Urbanisme et aménagement

RM - Détournement du droit par l'usage de baux emphytéotiques

Article ID.CiTé du 26/05/2025



Le droit de préemption, qu'il relève de la prérogative d'une collectivité territoriale ou de la société d'aménagement foncier et d'établissement rural (SAFER), n'est susceptible de s'exercer qu'à réception de la déclaration d'intention d'aliéner s'appliquant à des mutations à titre onéreux des biens, et non en cas de passation d'un bail, quelle que soit sa nature, et notamment un bail emphytéotique.

En principe (sauf clause contraire dans le bail), le preneur à bail emphytéotique se voit conférer un droit de superficie temporaire, véritable droit de propriété immobilière, sur les améliorations, constructions et autres plantations dont il est l'auteur, qui s'ajoute, à titre d'accessoire, au droit réel de jouissance portant sur l'immeuble. Si le bail emphytéotique, prévu à 
l'article L. 451-1 du code rural et de la pêche maritime , échappe, par nature, aux différents droits de préemption institués en matière civile (droit de préemption des co-indivisaires), urbaine (droit de préemption urbain et des espaces naturels sensibles) ou rurale (droit de préemption de la SAFER), il ne constitue pas, à raison des circonstances entourant sa conclusion, une vente déguisée, destinée à faire fraude au droit de préemption. Il est de longue date très prisé, en tant que support juridique, par exemple de la part d'associations afin de mettre en valeur des immeubles reçus en legs et, plus récemment, pour des activités telles que le développement des énergies renouvelables.

Il est difficile d'exciper a priori du caractère frauduleux d'un bail emphytéotique. Le juge rappelle cependant que si ce bail prévoit un transfert du droit réel de propriété à la fin du contrat, ce dernier sera, lui, soumis au droit de préemption.

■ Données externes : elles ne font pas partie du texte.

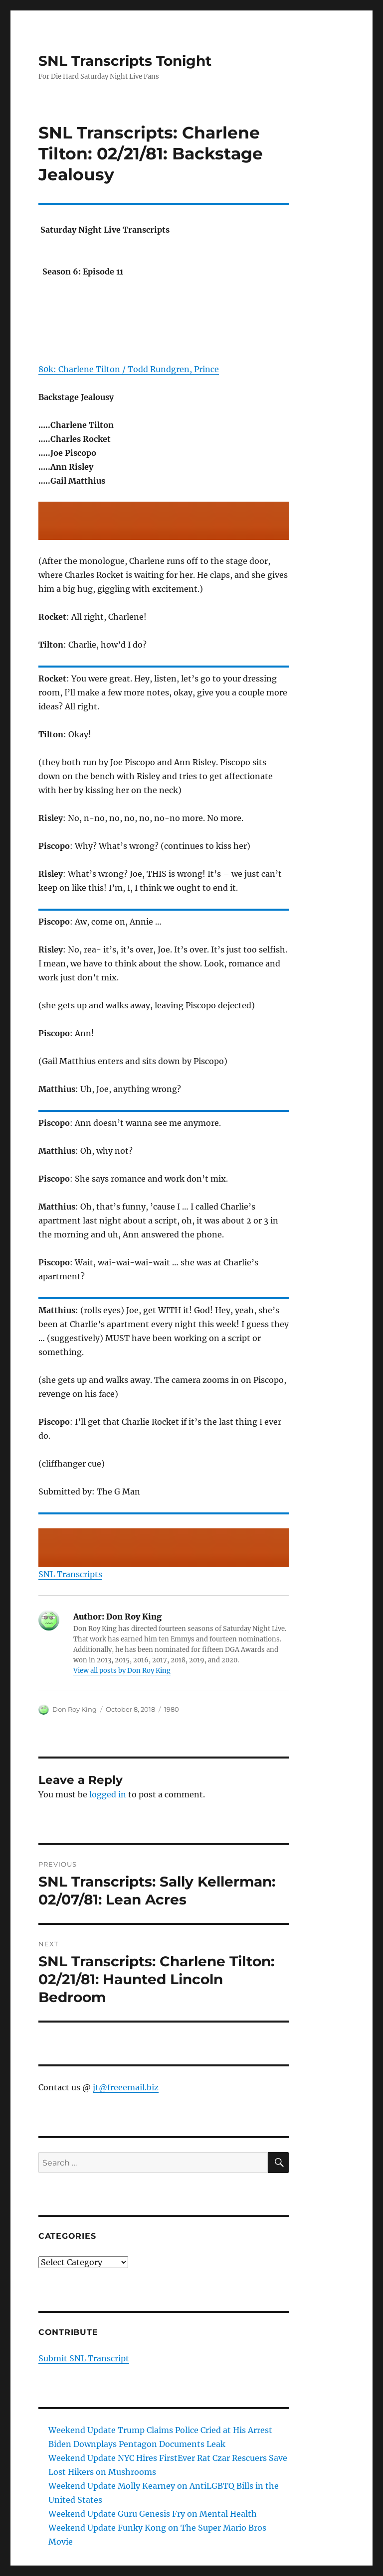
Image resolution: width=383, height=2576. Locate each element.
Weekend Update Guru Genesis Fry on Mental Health (152, 2514)
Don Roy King (74, 1709)
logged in (107, 1794)
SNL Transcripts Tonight (124, 60)
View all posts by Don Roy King (122, 1670)
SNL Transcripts (70, 1574)
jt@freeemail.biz (126, 2087)
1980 (171, 1709)
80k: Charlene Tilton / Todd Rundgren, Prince (128, 369)
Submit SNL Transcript (83, 2358)
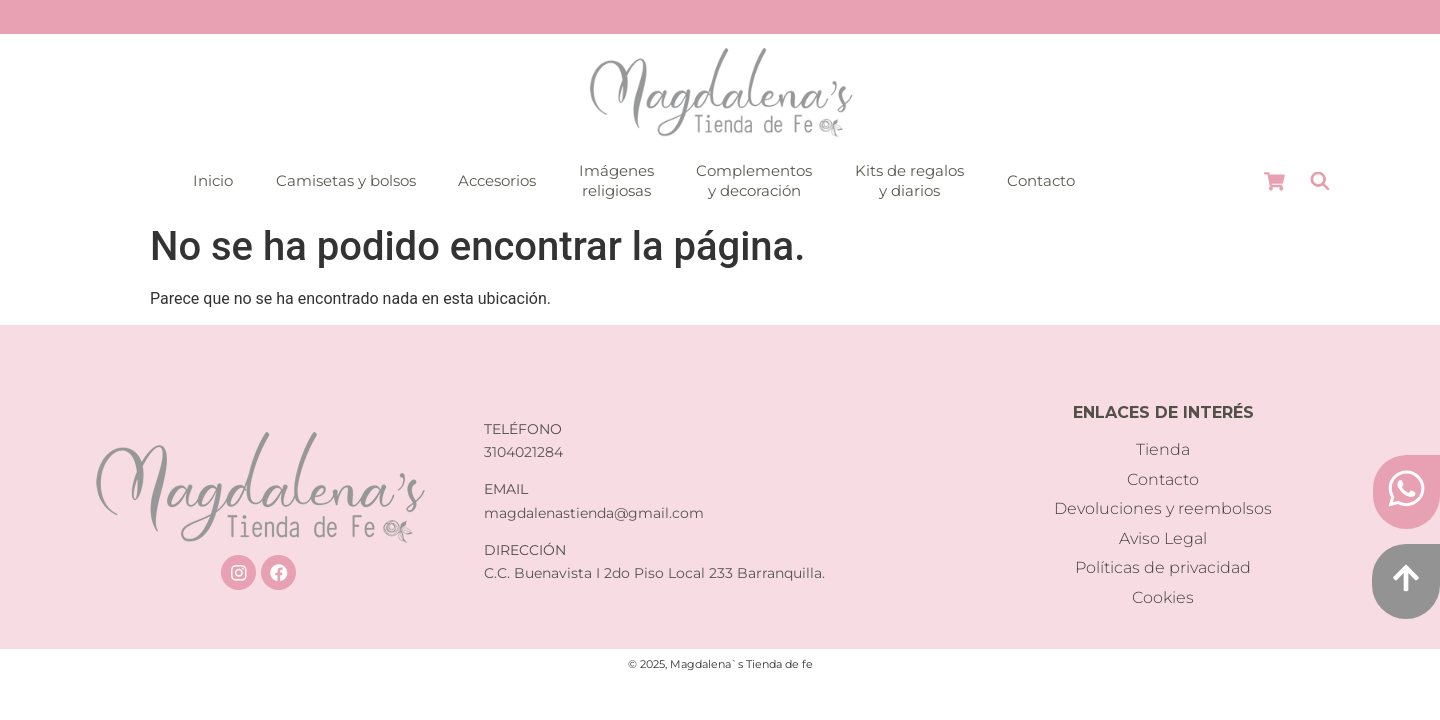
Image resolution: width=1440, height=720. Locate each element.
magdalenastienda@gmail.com (594, 513)
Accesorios (497, 180)
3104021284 (523, 452)
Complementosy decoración (754, 180)
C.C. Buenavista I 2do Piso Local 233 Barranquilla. (654, 573)
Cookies (1163, 597)
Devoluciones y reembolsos (1163, 508)
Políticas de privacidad (1163, 567)
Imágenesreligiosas (616, 180)
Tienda (1163, 449)
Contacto (1041, 180)
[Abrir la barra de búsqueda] (1320, 181)
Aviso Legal (1163, 538)
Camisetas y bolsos (346, 180)
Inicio (213, 180)
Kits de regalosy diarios (909, 180)
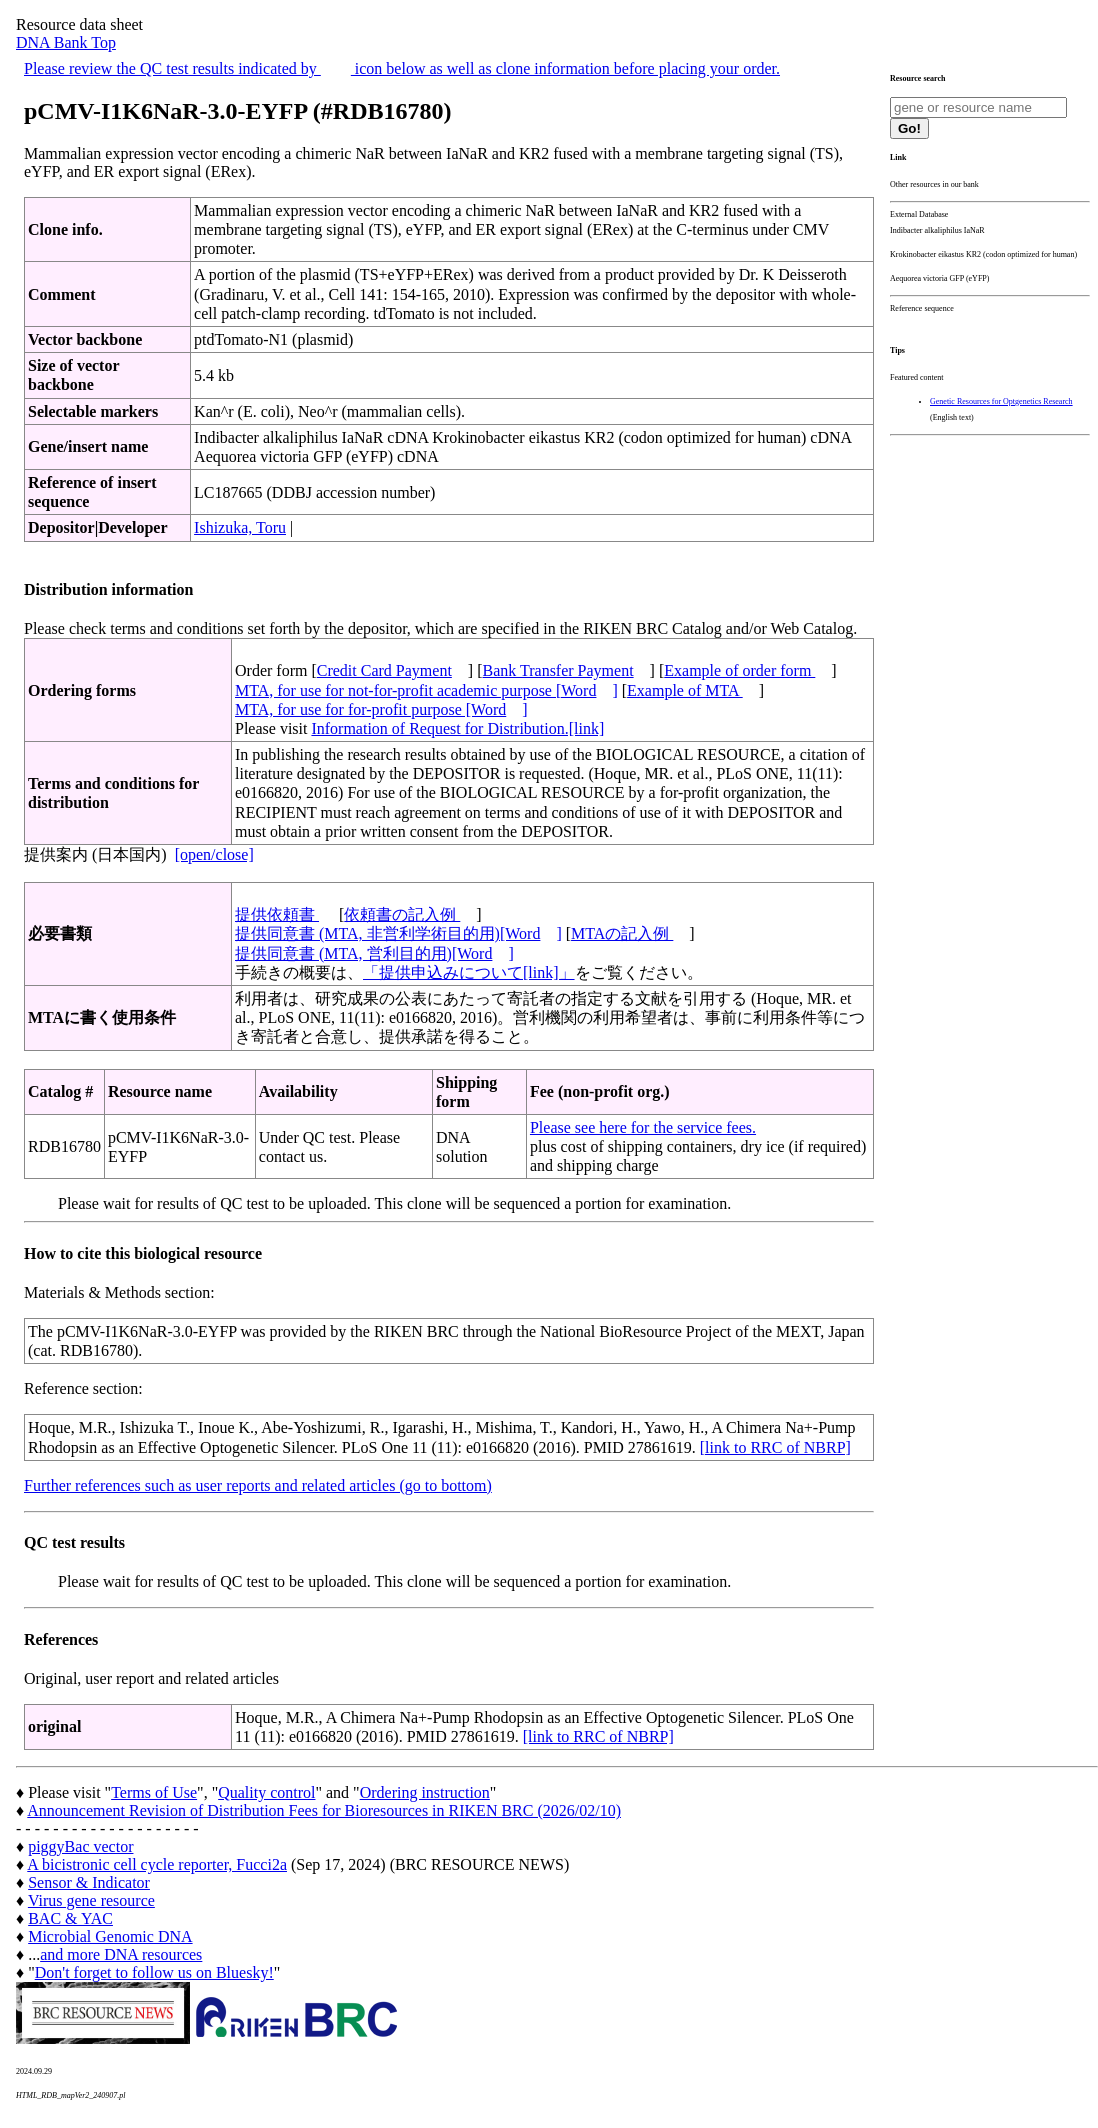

Il appartient donc au notaire, chargé d'établir le bail, de déterminer si ce dernier est soumis au droit de préemption, selon l'effectivité du transfert de la propriété à la date d'expiration du bail. À cet égard, il est recommandé à l'ensemble de la profession, représentée par le Conseil supérieur du notariat, la plus grande vigilance.

Les collectivités territoriales ne sont par ailleurs pas démunies face aux installations et constructions illicites en zone naturelle ou agricole, aussi désignées sous le vocable de « cabanisation », qui constituent un phénomène complexe qui revêt des contours extrêmement variés, de l'habitat léger de loisirs à l'extension illégale de constructions existantes en passant par des problématiques d'habitat précaire.

Ainsi la 
loi n° 2019-1461  du 27 décembre 2019 relative à l'engagement dans la vie locale et à la proximité de l'action publique, a ouvert des moyens nouveaux à l'autorité compétente en matière d'urbanisme, bien souvent le maire, afin de permettre une action rapide pour traiter les infractions en matière d'urbanisme. C'est ainsi que les articles L. 481-1 à L. 481-3 du code de l'urbanisme  prévoient un mécanisme de mise en demeure de régulariser sous astreinte les constructions, travaux et installations réalisés en infraction au code de l'urbanisme.

Concrètement, une fois le procès-verbal d'infraction au code de l'urbanisme dressé, l'autorité compétente a la faculté de mettre en demeure l'auteur de cette infraction de procéder aux travaux nécessaires à la mise en conformité de sa construction ou de déposer une demande d'autorisation visant à les régulariser a posteriori. Cette mise en demeure peut être assortie d'une astreinte d'un montant de 500 euros maximum par jour de retard dont le produit revient à la collectivité compétente en matière d'urbanisme.

Il s'agit donc là d'un moyen supplémentaire mis à disposition des collectivités pour traiter les installations et constructions illégales.